2021


Shazam Signature Representation of Audio for Full-text Documents

An text document search engine based on Shazam audio fingerprint algorithm was developed. It is capable of matching a query by using a fragment of the original document’s content. The Google Text to Speech API service, as well as a raw-to-audio method are used to transforms text into audio. The audio fingerprints method of Shazam is used to generate signature of a text from the audio file. The engine achieved a 60% match hit ratio when using queries of around 80% of the original file. The system is scalable; storage and computationally efficient as the search is performed using signature instead of the document itself.

2020


Forecasting of Tropical Cyclone Trajectories with Deep Learning

We study forecasting hurricane (tropical cyclone) trajectories using deep learning techniques. Hurricane trajectories exhibit highly complex and nonlinear behavior. Numerous factors such as landscape, atmoshperic effects cause tropical cyclones to follow devious or unwavering routes. We employ a recurrent neural network (RNN)-based deep learning architecture called TrajGRU to capture these complex temporal patterns and perform forecasts. We analyze the performance in terms of kilometers at various hourly resolutions and compare the results with two baseline methods including naive linear predictor and long short-term memory (LSTM) networks. We demonstrate the performance gains and analyze the predictions.

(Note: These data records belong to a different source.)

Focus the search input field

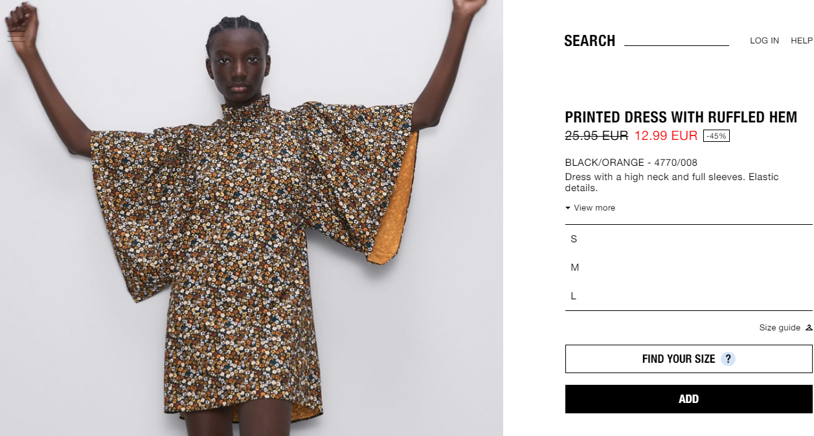tap(677, 40)
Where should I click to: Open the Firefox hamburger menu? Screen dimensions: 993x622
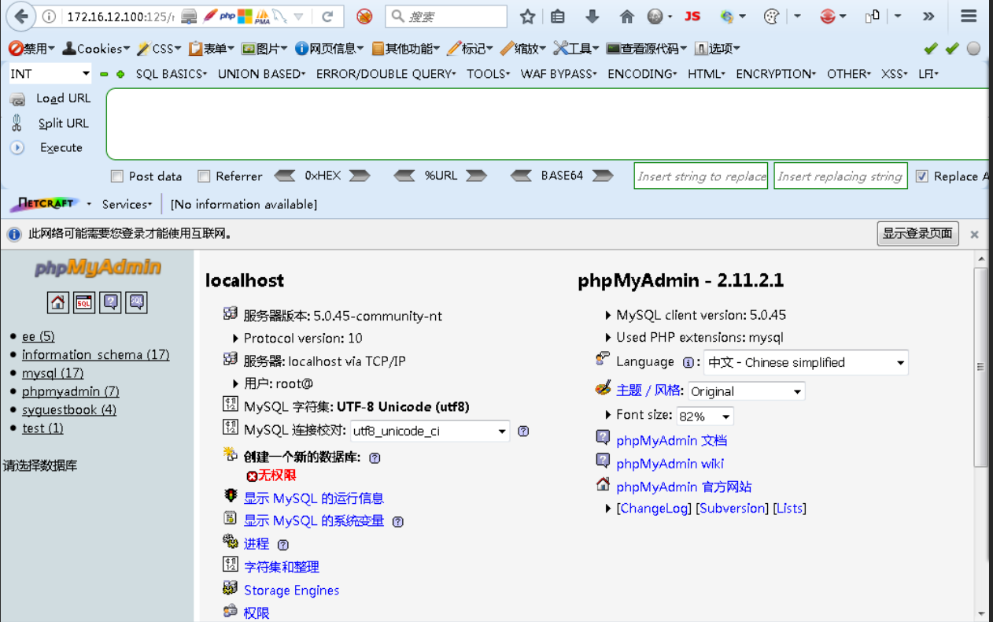click(x=969, y=16)
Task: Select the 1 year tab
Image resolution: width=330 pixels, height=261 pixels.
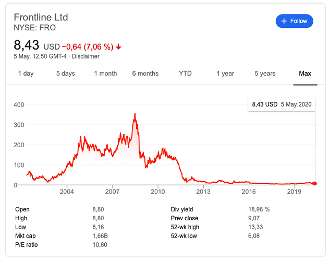Action: point(225,74)
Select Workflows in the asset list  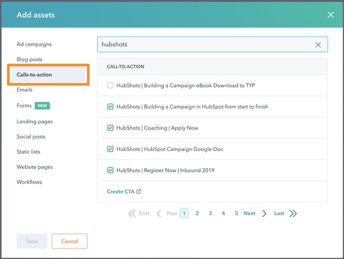29,182
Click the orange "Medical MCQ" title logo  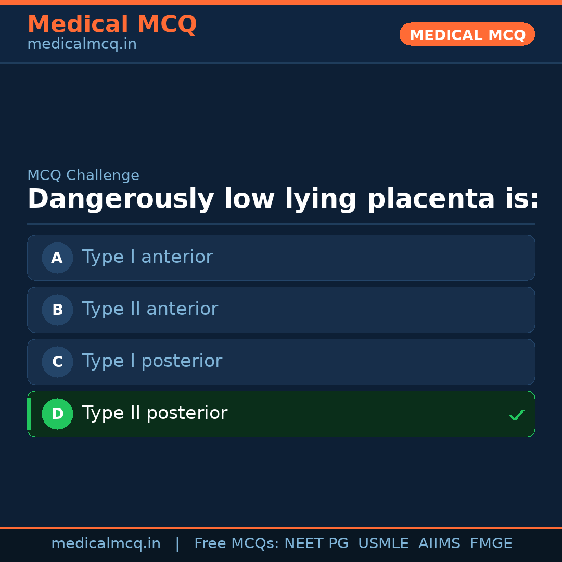point(112,24)
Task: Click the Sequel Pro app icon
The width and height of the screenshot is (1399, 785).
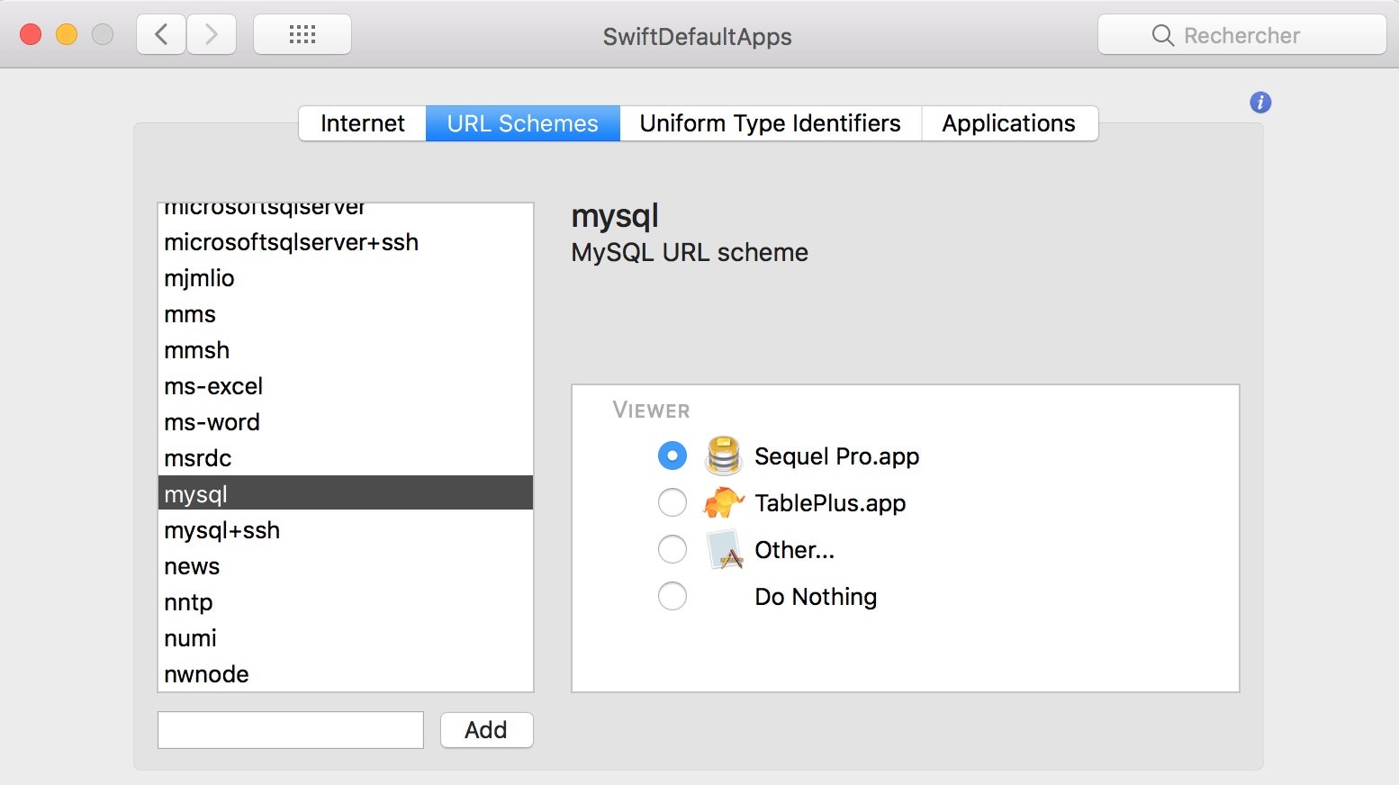Action: point(723,456)
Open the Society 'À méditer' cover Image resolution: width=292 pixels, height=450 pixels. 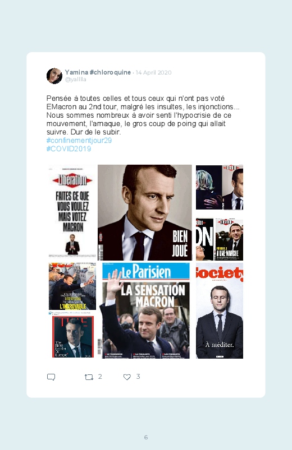pos(220,310)
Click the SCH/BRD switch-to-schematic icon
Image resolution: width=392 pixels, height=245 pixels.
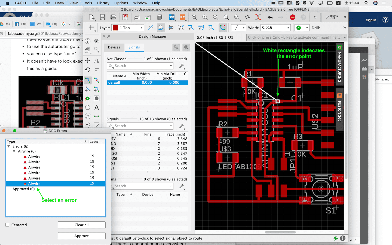[x=125, y=17]
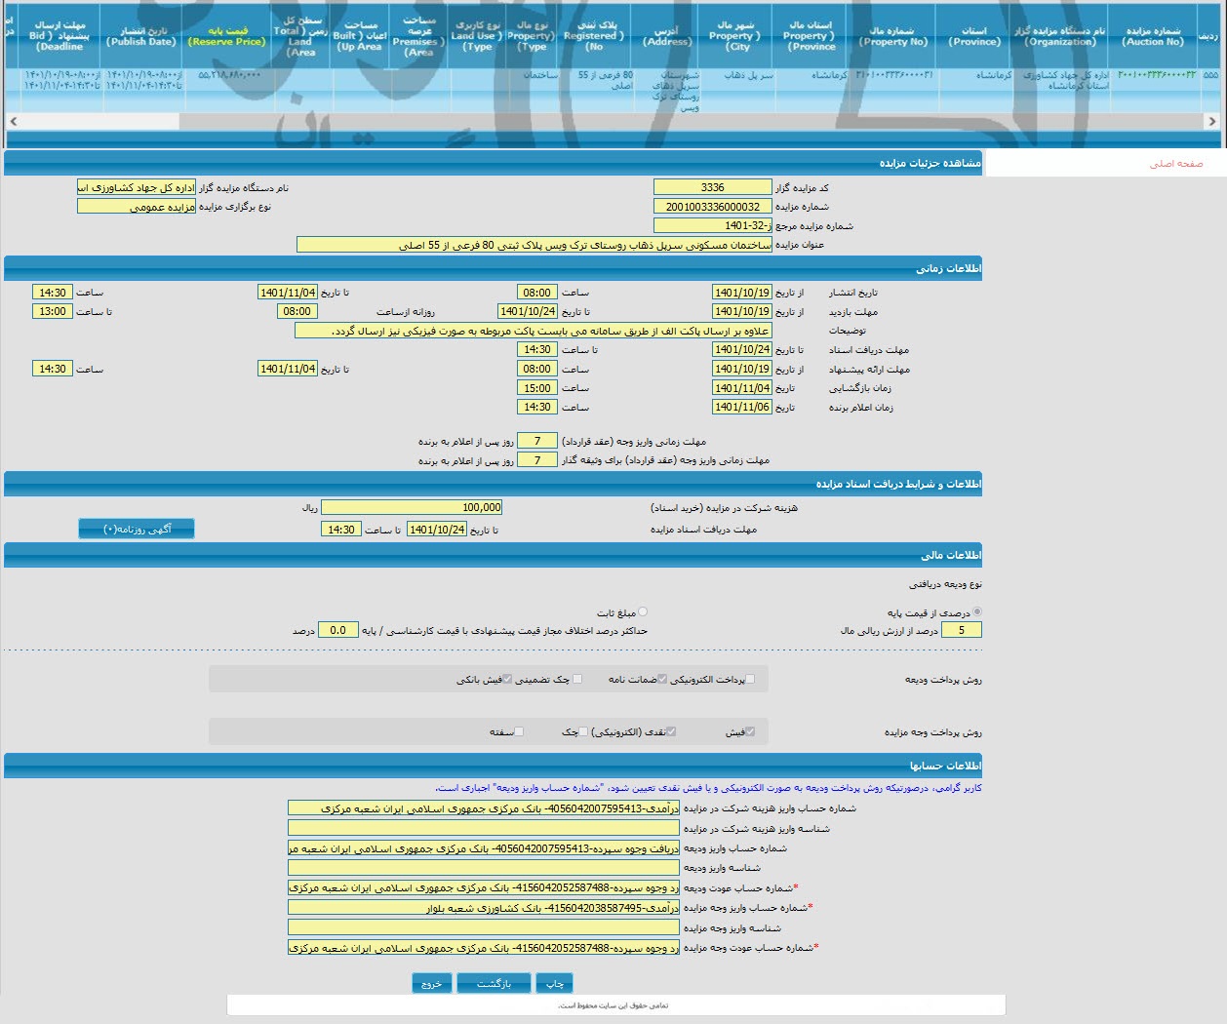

Headline Generation from Distinctive Summaries

In this paper, we demonstrate a LSTM based encoder-decoder network for the headline generation task. State-of-the-art BERT language model is used extract context vectors. Attention mechanism is used together with encoder-decoder network to capture relevancy information in input sequence and improve overall system performance. Several summaries are generated and according to their TF-IDF score, the best summary is used in headline generation instead of evaluating network on the whole content. Generated headlines are compared according to the BLEU metric.

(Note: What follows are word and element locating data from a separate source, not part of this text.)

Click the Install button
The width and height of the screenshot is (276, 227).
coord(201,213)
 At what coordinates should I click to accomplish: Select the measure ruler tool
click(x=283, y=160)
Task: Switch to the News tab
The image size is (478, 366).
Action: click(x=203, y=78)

Estimation of Facial Attractiveness Level

We design and train a deep neural network for facial attractiveness level estimation. In particular, we develop an architecture based on convolution, pooling, activation and fully-connected layers. We analyze the performance of our model over a preprocessed facial image dataset with attractiveness level annotations. In this report, we describe our architecture, training procedure and obtained results on the given dataset. The architecture can reach 0.42 and 0.50 mean absolute error in validation and test sets respectively.

2019


Image Captioning With Attention and Transfer Learning

Aim of the project is to generate meaningful sentences describing a given image, which is referred as Image Captioning in the literature. Due to its real-life applications, various solutions and datasets related to the Image Captioning problem were published and are available online. In this report, we first describe the analyses performed on the dataset. Then, we describe our approach to the problem by describing our model architecture and data flow. At every step, we compare our approach with the current works in the literature and explain the reasoning behind our algorithmic decisions by stating the advantages and disadvantages for different possibilities. Lastly, we provide results that present the performance of our approach.